*What the task requires*. In the records that follow, find the line containing "Belvédère (120, 1979)" and the line containing "Menu (27, 87)", then transcribe both and every line between them exactly, omitting pictures.

*Record excerpts*.
____

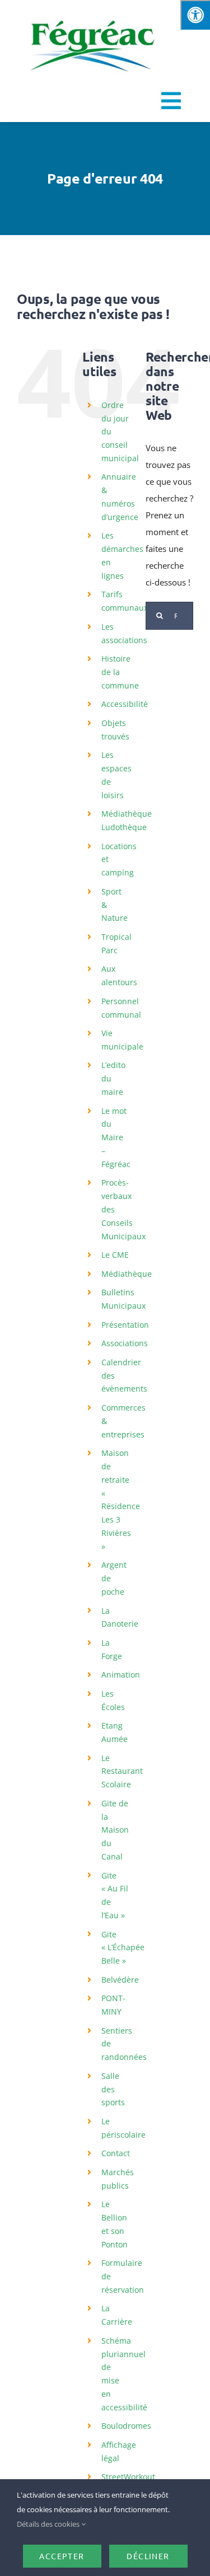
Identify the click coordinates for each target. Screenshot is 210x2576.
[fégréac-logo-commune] (91, 12)
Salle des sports (113, 2089)
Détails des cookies (49, 2524)
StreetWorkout (128, 2476)
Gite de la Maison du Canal (115, 1830)
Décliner (148, 2556)
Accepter (61, 2556)
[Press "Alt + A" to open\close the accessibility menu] (195, 15)
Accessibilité (124, 704)
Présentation (125, 1324)
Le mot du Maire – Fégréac (115, 1137)
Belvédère (120, 1979)
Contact (115, 2153)
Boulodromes (126, 2425)
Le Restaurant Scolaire (122, 1771)
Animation (120, 1674)
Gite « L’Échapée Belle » (122, 1947)
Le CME (115, 1254)
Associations (124, 1343)
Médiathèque (126, 1273)
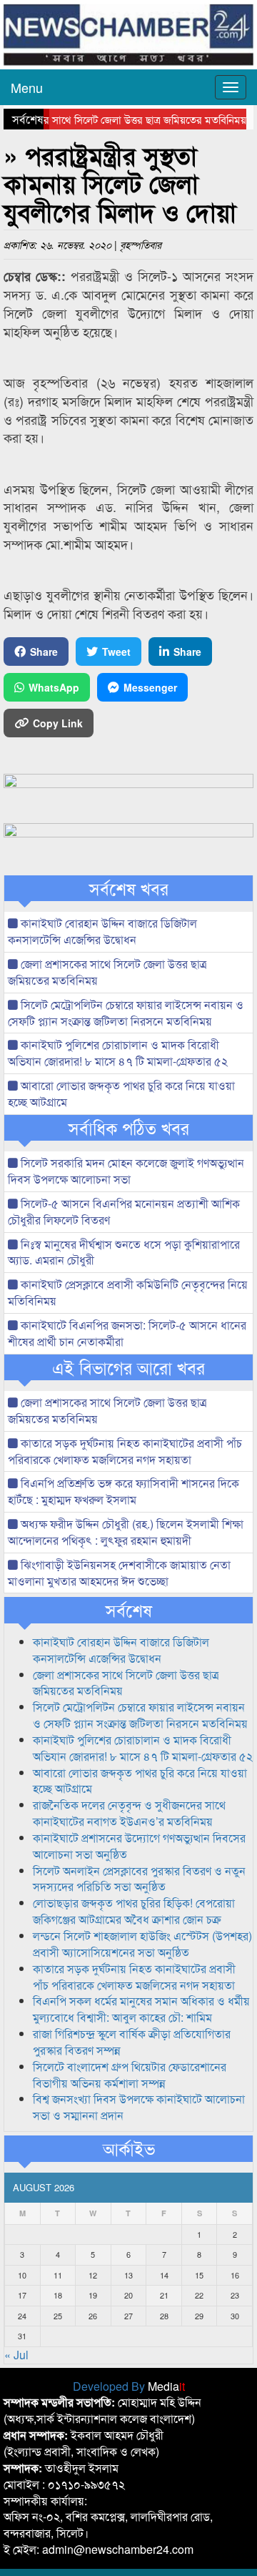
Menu (27, 87)
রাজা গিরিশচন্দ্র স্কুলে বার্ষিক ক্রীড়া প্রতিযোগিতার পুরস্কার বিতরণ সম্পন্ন (132, 2041)
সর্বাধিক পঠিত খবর (129, 1128)
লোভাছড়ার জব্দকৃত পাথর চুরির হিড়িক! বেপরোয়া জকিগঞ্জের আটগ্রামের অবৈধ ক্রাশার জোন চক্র (134, 1910)
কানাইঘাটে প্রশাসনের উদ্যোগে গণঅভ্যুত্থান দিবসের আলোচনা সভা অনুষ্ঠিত (139, 1845)
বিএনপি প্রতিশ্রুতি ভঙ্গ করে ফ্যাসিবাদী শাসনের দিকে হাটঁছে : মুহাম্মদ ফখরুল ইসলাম (123, 1491)
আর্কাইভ (129, 2148)
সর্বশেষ (129, 1610)
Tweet (116, 651)
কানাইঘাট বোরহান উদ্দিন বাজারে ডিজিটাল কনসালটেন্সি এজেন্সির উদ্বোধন (102, 931)
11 (58, 2275)
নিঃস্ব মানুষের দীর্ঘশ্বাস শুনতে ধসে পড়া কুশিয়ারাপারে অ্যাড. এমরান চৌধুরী (124, 1252)
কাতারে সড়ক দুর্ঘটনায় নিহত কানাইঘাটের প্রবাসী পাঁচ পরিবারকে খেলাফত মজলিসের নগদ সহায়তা (125, 1451)
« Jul (16, 2354)
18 (58, 2295)
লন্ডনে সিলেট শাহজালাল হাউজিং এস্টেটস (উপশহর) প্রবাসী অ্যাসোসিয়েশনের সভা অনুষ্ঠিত (142, 1943)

____

*Answer box*.
Belvédère (120, 1979)
Contact (115, 2153)
Boulodromes (126, 2425)
Le Restaurant Scolaire (122, 1771)
Animation (120, 1674)
Gite « L’Échapée Belle » (122, 1947)
Le CME (115, 1254)
Associations (124, 1343)
Médiathèque (126, 1273)
Menu (27, 87)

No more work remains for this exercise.